*REQUIRED ACTION*
If a record holds a picture, drop the picture and return the rest of the record word for word.

*DATA LISTING*
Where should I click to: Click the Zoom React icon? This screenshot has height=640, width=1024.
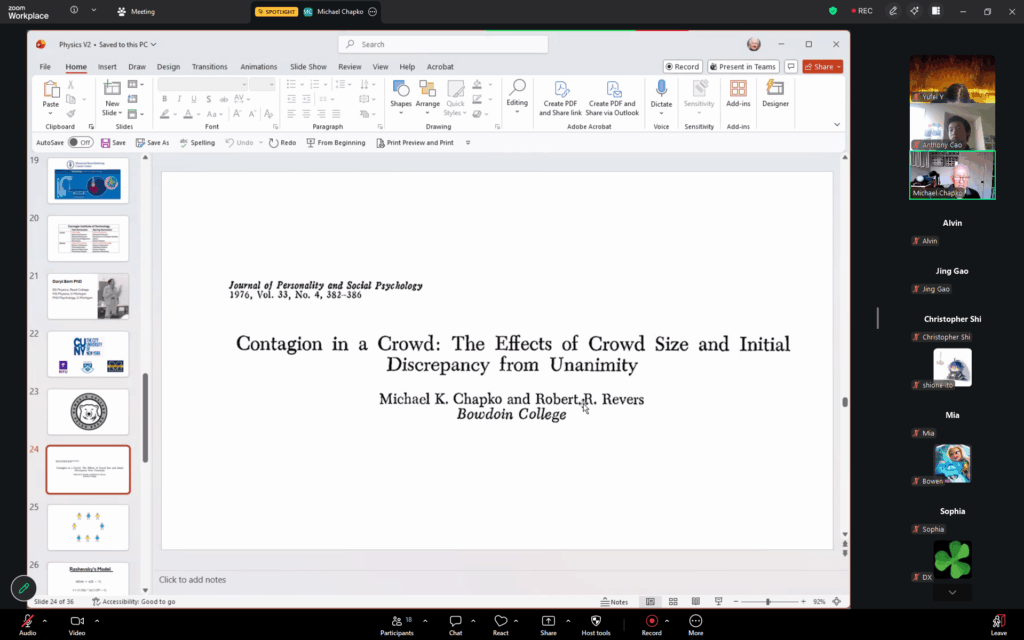[501, 621]
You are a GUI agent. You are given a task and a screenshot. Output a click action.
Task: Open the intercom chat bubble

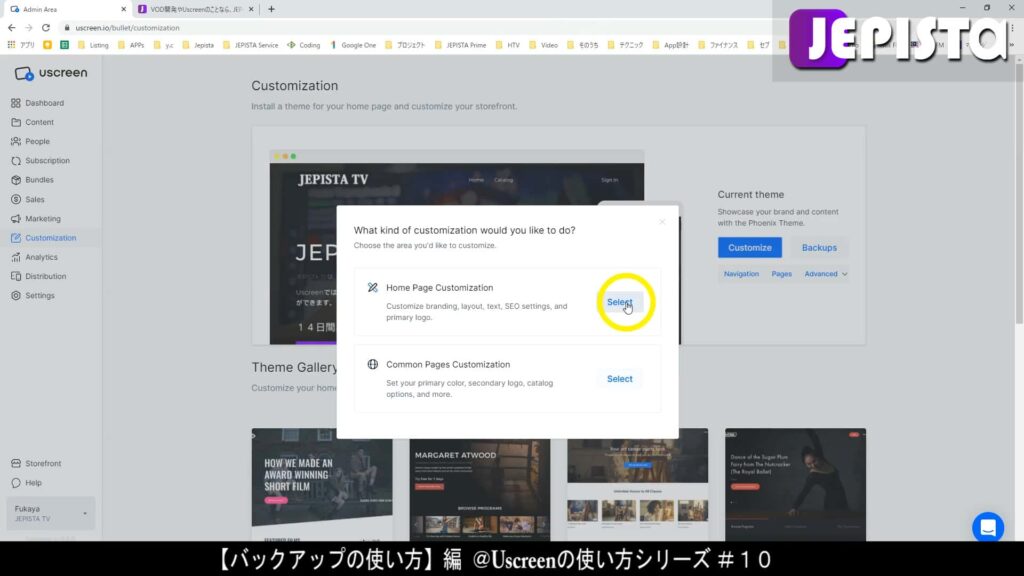(x=988, y=527)
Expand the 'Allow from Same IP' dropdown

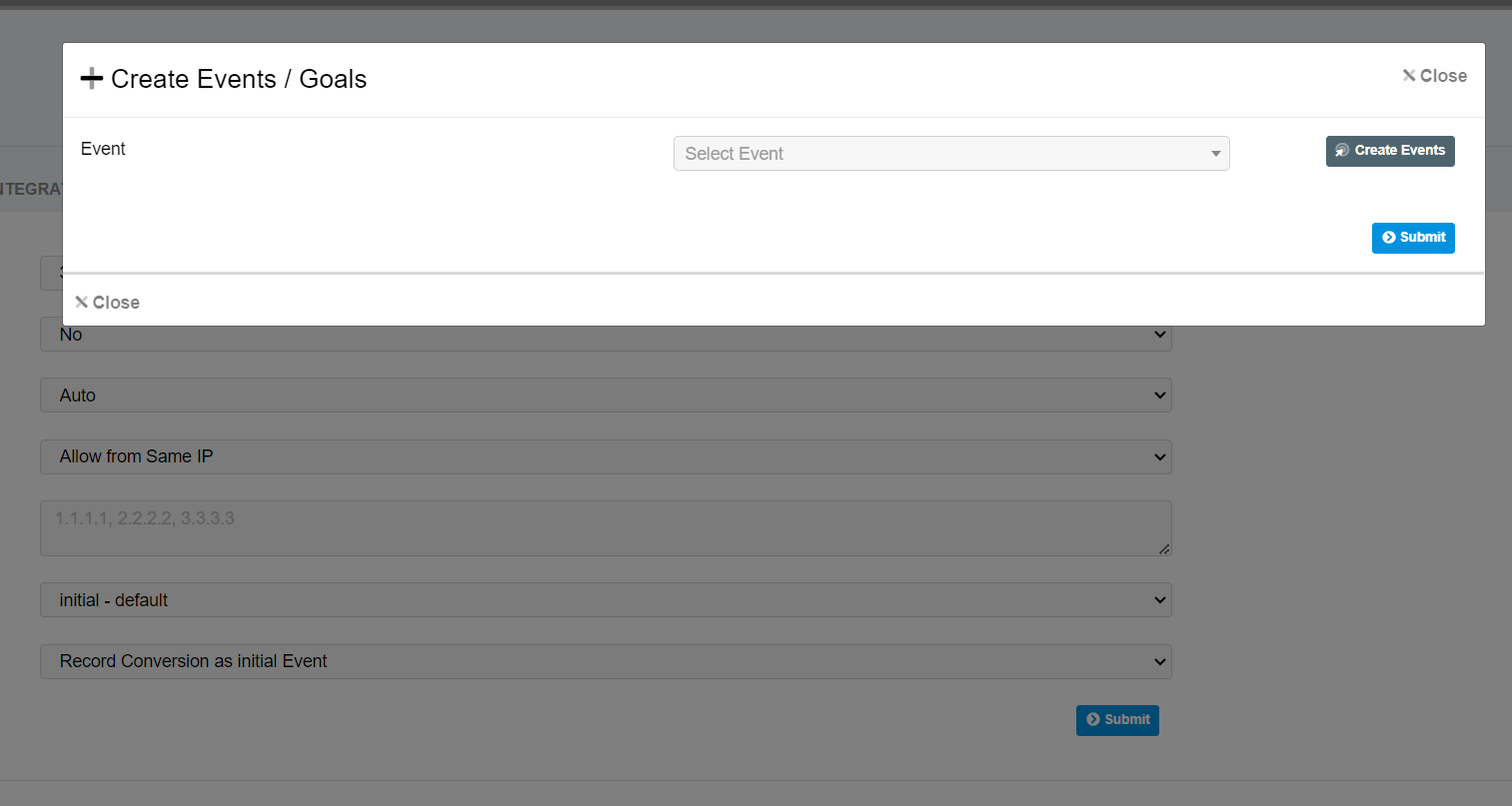click(x=606, y=456)
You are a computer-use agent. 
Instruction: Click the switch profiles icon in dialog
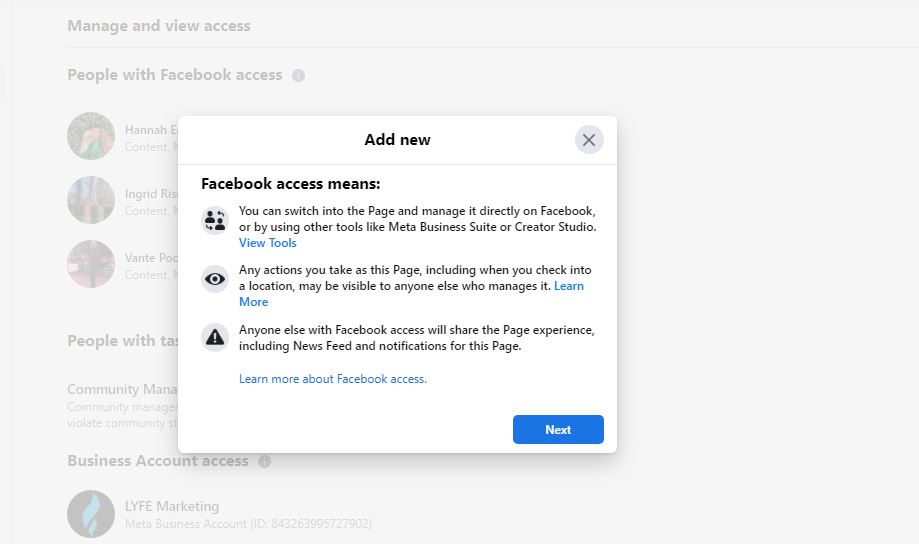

*RESPONSE AREA*
Where should I click to: Click the Zoom React icon? This screenshot has height=640, width=1024.
[501, 621]
You are a GUI agent. You are given a task and a screenshot. Output a click action.
Task: Open the intercom chat bubble

(x=988, y=527)
Expand the 'Allow from Same IP' dropdown

click(x=606, y=456)
You are a computer-use agent. 
Instruction: Click the switch profiles icon in dialog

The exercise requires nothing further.